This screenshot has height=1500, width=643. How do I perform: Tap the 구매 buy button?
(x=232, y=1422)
+ + + +
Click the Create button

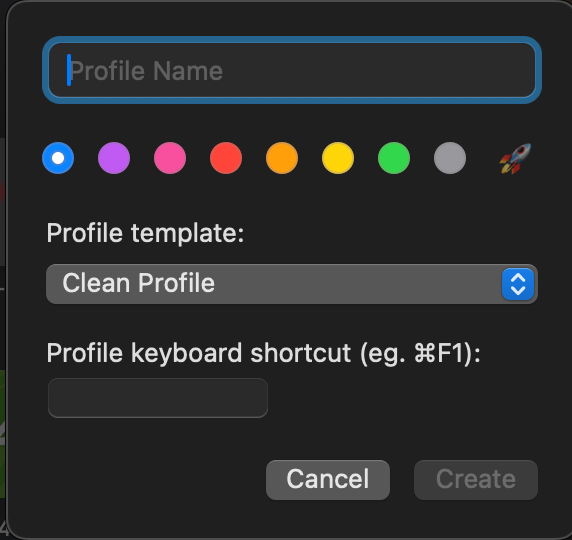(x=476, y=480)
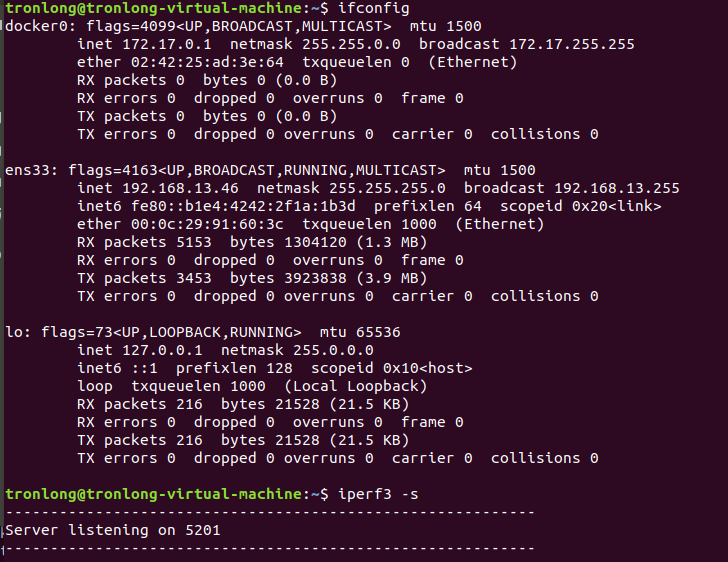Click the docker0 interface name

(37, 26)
+ + + +
## Task description
Pull out every line in the items above that contains the word "button".

## Result of the exercise
This screenshot has height=1500, width=643. How do I perform: Tap the 구매 buy button?
Click the Create button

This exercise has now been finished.